» Listed records
####

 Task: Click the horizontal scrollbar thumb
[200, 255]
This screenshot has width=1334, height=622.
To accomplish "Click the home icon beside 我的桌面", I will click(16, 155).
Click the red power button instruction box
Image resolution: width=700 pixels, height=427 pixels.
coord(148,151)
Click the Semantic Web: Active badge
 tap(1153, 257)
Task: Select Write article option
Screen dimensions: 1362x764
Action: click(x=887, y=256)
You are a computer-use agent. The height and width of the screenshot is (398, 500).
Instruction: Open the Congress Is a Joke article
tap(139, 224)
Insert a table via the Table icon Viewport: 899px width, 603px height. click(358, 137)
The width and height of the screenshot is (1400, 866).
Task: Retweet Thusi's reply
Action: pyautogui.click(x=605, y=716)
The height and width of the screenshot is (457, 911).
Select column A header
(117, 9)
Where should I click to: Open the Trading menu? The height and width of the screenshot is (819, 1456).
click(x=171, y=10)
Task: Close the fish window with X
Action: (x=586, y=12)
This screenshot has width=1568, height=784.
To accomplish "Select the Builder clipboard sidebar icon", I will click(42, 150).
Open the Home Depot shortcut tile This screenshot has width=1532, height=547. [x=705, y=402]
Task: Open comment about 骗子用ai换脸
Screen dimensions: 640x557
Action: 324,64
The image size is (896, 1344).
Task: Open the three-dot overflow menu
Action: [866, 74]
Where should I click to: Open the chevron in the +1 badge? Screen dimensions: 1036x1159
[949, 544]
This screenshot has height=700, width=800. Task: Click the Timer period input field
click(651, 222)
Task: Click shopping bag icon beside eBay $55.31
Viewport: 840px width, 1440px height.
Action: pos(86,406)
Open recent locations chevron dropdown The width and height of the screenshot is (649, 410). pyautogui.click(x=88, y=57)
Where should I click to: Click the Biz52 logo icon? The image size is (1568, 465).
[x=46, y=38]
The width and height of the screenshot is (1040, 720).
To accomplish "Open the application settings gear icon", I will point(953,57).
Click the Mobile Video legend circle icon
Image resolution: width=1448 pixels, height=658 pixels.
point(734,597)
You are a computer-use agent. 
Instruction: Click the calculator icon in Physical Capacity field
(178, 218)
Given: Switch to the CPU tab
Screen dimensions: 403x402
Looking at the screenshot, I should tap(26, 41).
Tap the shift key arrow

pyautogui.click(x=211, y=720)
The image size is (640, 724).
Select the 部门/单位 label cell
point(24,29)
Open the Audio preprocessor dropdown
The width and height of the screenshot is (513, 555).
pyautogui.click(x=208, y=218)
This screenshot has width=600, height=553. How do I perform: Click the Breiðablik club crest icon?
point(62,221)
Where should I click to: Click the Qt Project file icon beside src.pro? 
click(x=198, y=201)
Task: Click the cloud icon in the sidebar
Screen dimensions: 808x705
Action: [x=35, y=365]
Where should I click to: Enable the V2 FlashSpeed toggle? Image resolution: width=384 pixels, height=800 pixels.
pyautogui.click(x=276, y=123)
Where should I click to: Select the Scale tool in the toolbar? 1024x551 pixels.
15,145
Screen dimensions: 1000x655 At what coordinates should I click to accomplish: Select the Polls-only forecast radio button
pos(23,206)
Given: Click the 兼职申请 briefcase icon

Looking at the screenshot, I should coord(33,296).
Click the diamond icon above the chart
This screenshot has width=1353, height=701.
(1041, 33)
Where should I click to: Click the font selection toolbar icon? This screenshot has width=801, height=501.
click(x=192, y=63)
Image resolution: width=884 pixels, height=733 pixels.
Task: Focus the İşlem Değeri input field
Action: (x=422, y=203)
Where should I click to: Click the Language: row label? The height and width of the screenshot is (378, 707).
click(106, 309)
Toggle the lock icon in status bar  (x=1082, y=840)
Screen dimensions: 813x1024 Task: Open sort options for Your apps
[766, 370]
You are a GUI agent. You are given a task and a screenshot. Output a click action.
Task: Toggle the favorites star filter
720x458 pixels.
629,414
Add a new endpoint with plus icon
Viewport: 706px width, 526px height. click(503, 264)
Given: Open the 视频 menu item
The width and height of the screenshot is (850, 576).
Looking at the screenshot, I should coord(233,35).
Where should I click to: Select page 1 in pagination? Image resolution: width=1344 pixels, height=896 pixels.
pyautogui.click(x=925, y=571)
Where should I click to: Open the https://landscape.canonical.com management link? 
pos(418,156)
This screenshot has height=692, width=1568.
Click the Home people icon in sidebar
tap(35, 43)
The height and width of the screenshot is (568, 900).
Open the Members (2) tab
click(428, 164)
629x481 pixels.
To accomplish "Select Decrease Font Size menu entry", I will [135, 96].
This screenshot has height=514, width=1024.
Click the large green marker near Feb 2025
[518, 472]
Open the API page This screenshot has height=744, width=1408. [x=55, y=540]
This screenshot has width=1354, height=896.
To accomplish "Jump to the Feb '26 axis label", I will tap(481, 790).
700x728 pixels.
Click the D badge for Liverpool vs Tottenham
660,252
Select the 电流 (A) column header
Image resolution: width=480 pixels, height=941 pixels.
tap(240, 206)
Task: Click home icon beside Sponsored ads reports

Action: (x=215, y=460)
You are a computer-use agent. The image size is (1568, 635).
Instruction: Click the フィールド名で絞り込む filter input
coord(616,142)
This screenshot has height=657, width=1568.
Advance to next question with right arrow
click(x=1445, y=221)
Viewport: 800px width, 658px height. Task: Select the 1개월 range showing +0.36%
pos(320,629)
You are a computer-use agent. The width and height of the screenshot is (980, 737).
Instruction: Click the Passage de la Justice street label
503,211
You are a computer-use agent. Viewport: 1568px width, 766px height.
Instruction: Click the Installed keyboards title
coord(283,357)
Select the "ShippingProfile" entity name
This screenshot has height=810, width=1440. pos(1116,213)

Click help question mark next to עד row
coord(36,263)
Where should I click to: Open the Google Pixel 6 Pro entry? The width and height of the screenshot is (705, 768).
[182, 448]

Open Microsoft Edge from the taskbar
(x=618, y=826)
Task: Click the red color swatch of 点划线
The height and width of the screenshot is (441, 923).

####

» Exercise requirements
Output the whole listing word for word.

» Result of the exercise
 Task: Click the horizontal scrollbar thumb
[200, 255]
This screenshot has width=1334, height=622.
To accomplish "Click the home icon beside 我的桌面", I will click(16, 155).
Click the red power button instruction box
Image resolution: width=700 pixels, height=427 pixels.
coord(148,151)
Click the Semantic Web: Active badge
 tap(1153, 257)
Task: Select Write article option
Screen dimensions: 1362x764
Action: click(x=887, y=256)
You are a computer-use agent. The height and width of the screenshot is (398, 500).
Instruction: Open the Congress Is a Joke article
tap(139, 224)
Insert a table via the Table icon Viewport: 899px width, 603px height. click(358, 137)
The width and height of the screenshot is (1400, 866).
Task: Retweet Thusi's reply
Action: pyautogui.click(x=605, y=716)
The height and width of the screenshot is (457, 911).
Select column A header
(117, 9)
Where should I click to: Open the Trading menu? The height and width of the screenshot is (819, 1456).
click(x=171, y=10)
Task: Close the fish window with X
Action: (x=586, y=12)
This screenshot has width=1568, height=784.
To accomplish "Select the Builder clipboard sidebar icon", I will click(42, 150).
Open the Home Depot shortcut tile This screenshot has width=1532, height=547. [x=705, y=402]
Task: Open comment about 骗子用ai换脸
Screen dimensions: 640x557
Action: 324,64
The image size is (896, 1344).
Task: Open the three-dot overflow menu
Action: [866, 74]
Where should I click to: Open the chevron in the +1 badge? Screen dimensions: 1036x1159
[949, 544]
This screenshot has height=700, width=800. Task: Click the Timer period input field
click(651, 222)
Task: Click shopping bag icon beside eBay $55.31
Viewport: 840px width, 1440px height.
Action: pos(86,406)
Open recent locations chevron dropdown The width and height of the screenshot is (649, 410). pyautogui.click(x=88, y=57)
Where should I click to: Click the Biz52 logo icon? The image size is (1568, 465).
[x=46, y=38]
The width and height of the screenshot is (1040, 720).
To accomplish "Open the application settings gear icon", I will point(953,57).
Click the Mobile Video legend circle icon
Image resolution: width=1448 pixels, height=658 pixels.
point(734,597)
You are a computer-use agent. 
Instruction: Click the calculator icon in Physical Capacity field
(178, 218)
Given: Switch to the CPU tab
Screen dimensions: 403x402
Looking at the screenshot, I should tap(26, 41).
Tap the shift key arrow

pyautogui.click(x=211, y=720)
The image size is (640, 724).
Select the 部门/单位 label cell
point(24,29)
Open the Audio preprocessor dropdown
The width and height of the screenshot is (513, 555).
pyautogui.click(x=208, y=218)
This screenshot has width=600, height=553. How do I perform: Click the Breiðablik club crest icon?
point(62,221)
Where should I click to: Click the Qt Project file icon beside src.pro? 
click(x=198, y=201)
Task: Click the cloud icon in the sidebar
Screen dimensions: 808x705
Action: [x=35, y=365]
Where should I click to: Enable the V2 FlashSpeed toggle? Image resolution: width=384 pixels, height=800 pixels.
pyautogui.click(x=276, y=123)
Where should I click to: Select the Scale tool in the toolbar? 1024x551 pixels.
15,145
Screen dimensions: 1000x655 At what coordinates should I click to accomplish: Select the Polls-only forecast radio button
pos(23,206)
Given: Click the 兼职申请 briefcase icon

Looking at the screenshot, I should coord(33,296).
Click the diamond icon above the chart
This screenshot has width=1353, height=701.
(1041, 33)
Where should I click to: Click the font selection toolbar icon? This screenshot has width=801, height=501.
click(x=192, y=63)
Image resolution: width=884 pixels, height=733 pixels.
Task: Focus the İşlem Değeri input field
Action: (x=422, y=203)
Where should I click to: Click the Language: row label? The height and width of the screenshot is (378, 707).
click(106, 309)
Toggle the lock icon in status bar  (x=1082, y=840)
Screen dimensions: 813x1024 Task: Open sort options for Your apps
[766, 370]
You are a GUI agent. You are given a task and a screenshot. Output a click action.
Task: Toggle the favorites star filter
720x458 pixels.
629,414
Add a new endpoint with plus icon
Viewport: 706px width, 526px height. click(503, 264)
Given: Open the 视频 menu item
The width and height of the screenshot is (850, 576).
Looking at the screenshot, I should coord(233,35).
Where should I click to: Select page 1 in pagination? Image resolution: width=1344 pixels, height=896 pixels.
pyautogui.click(x=925, y=571)
Where should I click to: Open the https://landscape.canonical.com management link? 
pos(418,156)
This screenshot has height=692, width=1568.
Click the Home people icon in sidebar
tap(35, 43)
The height and width of the screenshot is (568, 900).
Open the Members (2) tab
click(428, 164)
629x481 pixels.
To accomplish "Select Decrease Font Size menu entry", I will [135, 96].
This screenshot has height=514, width=1024.
Click the large green marker near Feb 2025
[518, 472]
Open the API page This screenshot has height=744, width=1408. [x=55, y=540]
This screenshot has width=1354, height=896.
To accomplish "Jump to the Feb '26 axis label", I will tap(481, 790).
700x728 pixels.
Click the D badge for Liverpool vs Tottenham
660,252
Select the 电流 (A) column header
Image resolution: width=480 pixels, height=941 pixels.
tap(240, 206)
Task: Click home icon beside Sponsored ads reports

Action: (x=215, y=460)
You are a computer-use agent. The image size is (1568, 635).
Instruction: Click the フィールド名で絞り込む filter input
coord(616,142)
This screenshot has height=657, width=1568.
Advance to next question with right arrow
click(x=1445, y=221)
Viewport: 800px width, 658px height. Task: Select the 1개월 range showing +0.36%
pos(320,629)
You are a computer-use agent. The width and height of the screenshot is (980, 737).
Instruction: Click the Passage de la Justice street label
503,211
You are a computer-use agent. Viewport: 1568px width, 766px height.
Instruction: Click the Installed keyboards title
coord(283,357)
Select the "ShippingProfile" entity name
This screenshot has height=810, width=1440. pos(1116,213)

Click help question mark next to עד row
coord(36,263)
Where should I click to: Open the Google Pixel 6 Pro entry? The width and height of the screenshot is (705, 768).
[182, 448]

Open Microsoft Edge from the taskbar
(x=618, y=826)
Task: Click the red color swatch of 点划线
The height and width of the screenshot is (441, 923).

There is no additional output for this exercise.